St. Sergius Chapel // 1932

Formerly known as “Churaevka,” the community known today as Russian Village in Southbury, Connecticut, was established in 1925 as an artistic community for Russians who fled to America after the Russian Revolution of 1917. The village was created by two Russian writers, Count Ilya Tolstoy, the son of Leo Tolstoy (the author of War and Peace and Anna Karenina), and the famous Siberian novelist George Grebenstchikoff. Although Tolstoy was first to discover the area while visiting his translator in Southbury, it was Grebenstchikoff who dreamed of establishing a cultural center and planned to create a rural community of cottages where Russian writers, artists, musicians and scientists could live and flourish statestide. The village was named after a mythical Siberian village mentioned in the works of Grebenstchikoff and the centerpiece is this chapel, St. Sergius Chapel, which was built in 1932-33 from plans by Nicholas Roerich. The small square-plan chapel was likely built of stone gathered from the neighborhood.

Church of the Epiphany // 1867

The stereotypical church in New England is the usual wooden structure with a central steeple and painted a bright white.

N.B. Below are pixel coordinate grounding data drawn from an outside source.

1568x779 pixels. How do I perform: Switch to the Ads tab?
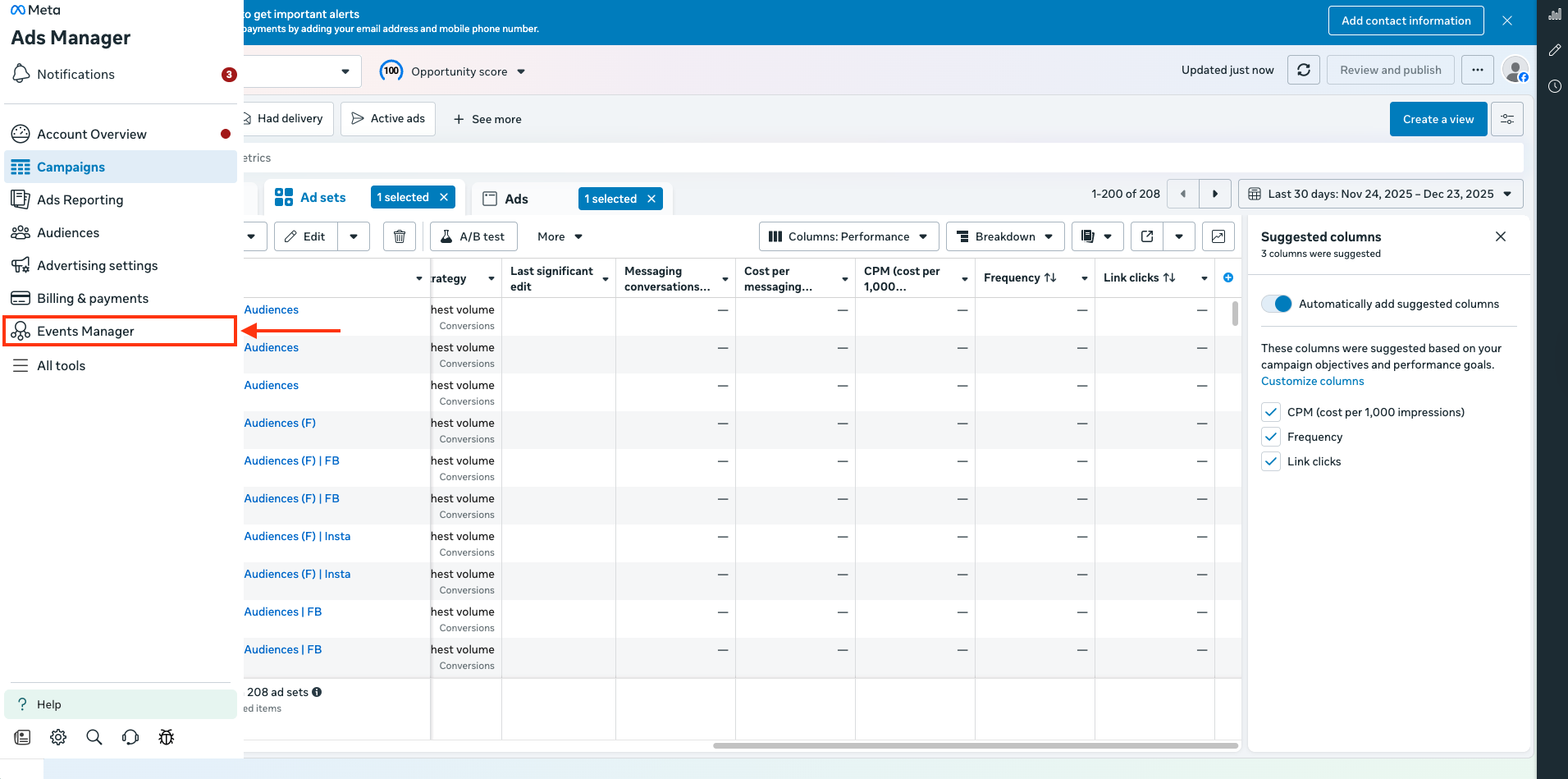click(517, 199)
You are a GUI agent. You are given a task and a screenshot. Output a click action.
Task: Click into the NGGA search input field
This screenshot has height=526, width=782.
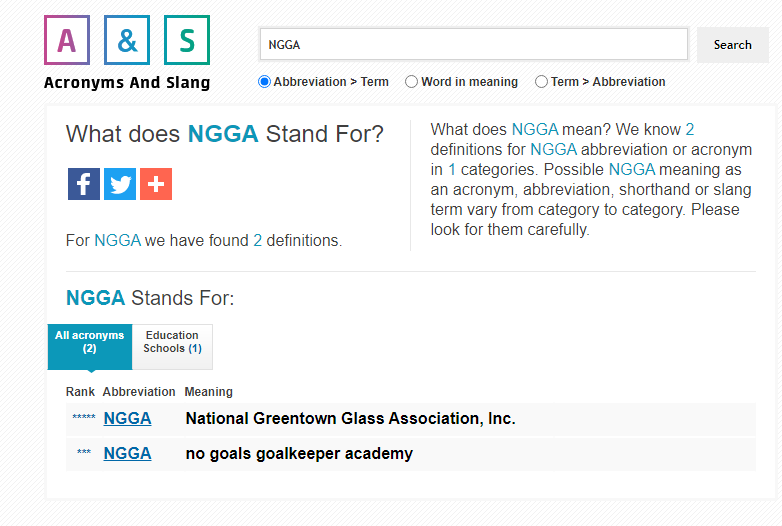[x=474, y=45]
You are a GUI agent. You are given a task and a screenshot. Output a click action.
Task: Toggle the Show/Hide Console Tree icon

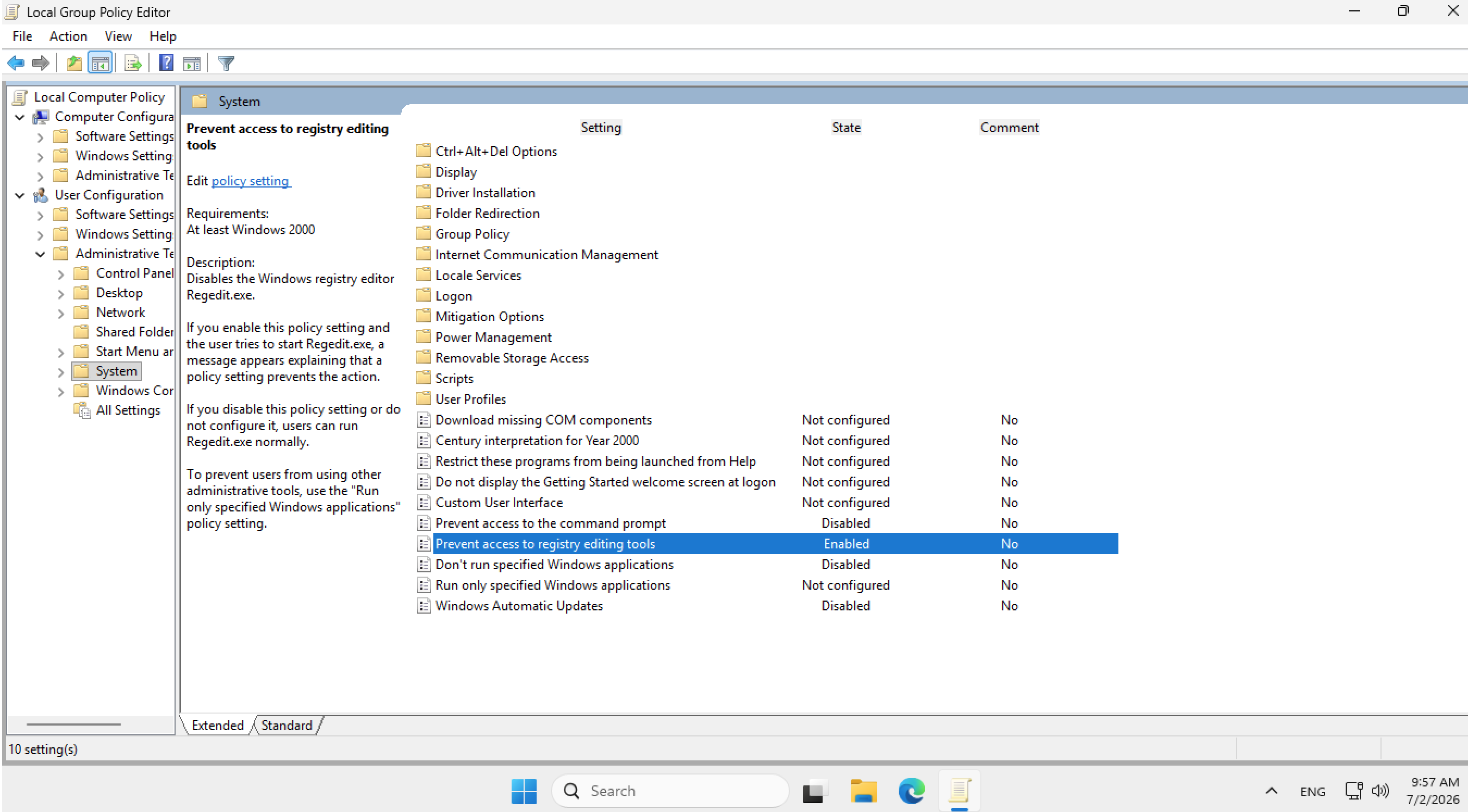click(x=100, y=63)
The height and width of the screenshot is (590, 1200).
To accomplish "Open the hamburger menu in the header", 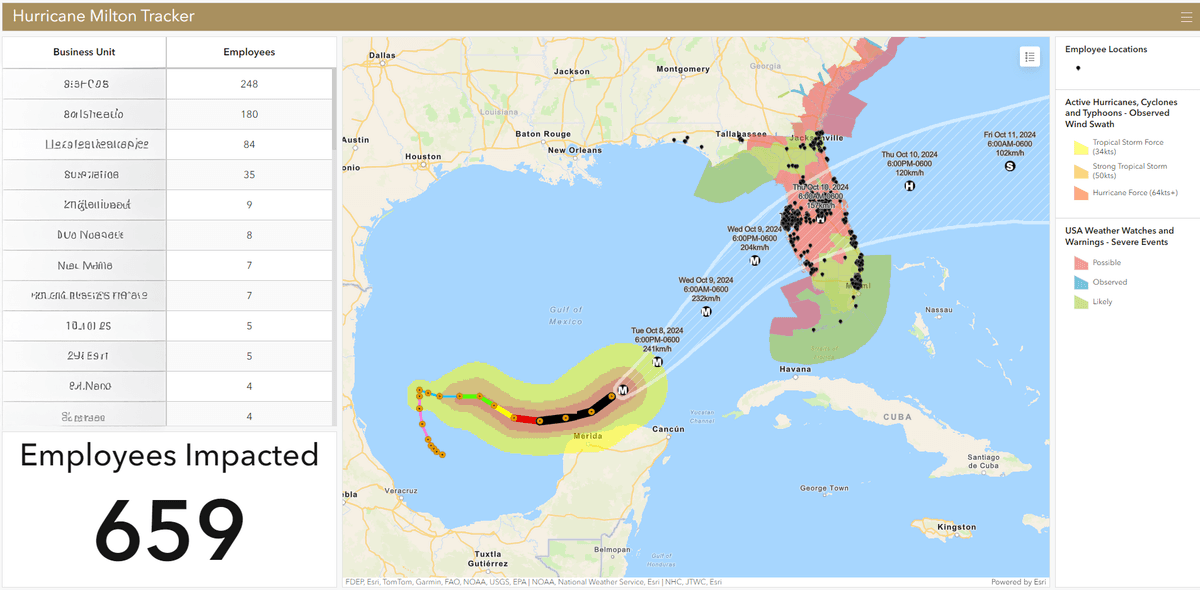I will click(1186, 16).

Whenever I see an old church that breaks that oh-so-common mold, I have to snap a photo and learn more! This is the Church of the Epiphany, located on Main Street in Southbury, Connecticut. The church is an example of the Gothic style built in the Victorian period and is constructed of stone with a wooden corner belfry. Construction started in 1863, and the church was not completed until four years later in 1867. I could not locate who the architect was, but I am dying to know!

Frederic Bronson Barn // c.1895

Not many buildings in Greenfield Hill, Fairfield, Connecticut showcase the neighborhood’s transition from farming community to affluent suburb quite as well as this stone barn turned house on Hillside Road. The stone barn was constructed around c.1895 for Frederic Bronson Jr. (1851-1900) a prominent New York attorney and treasurer of the New York Life and Trust Company which was founded by his grandfather, Isaac Bronson. In about 1892, Frederic demolished his ancestral home and hired architect Richard Morris Hunt to design a new country estate for his family. The house was called Verna and is also located in Fairfield. Today Verna is known best as the Fairfield County Day School. As with many wealthy men of the Gilded Age, Frederic wanted his rural retreat to also work as a gentleman’s farm, where he could have staff farm and tend to livestock on the expansive rolling hills bounded by historic stone walls. He appears to have had this barn built for his livestock shortly after the main house, Verna was completed nearby. Bronson died in 1900 and some of the property was later sold off. This property was acquired by a Charles Stillman in 1941 and it is likely him that converted the barn into a charming residence.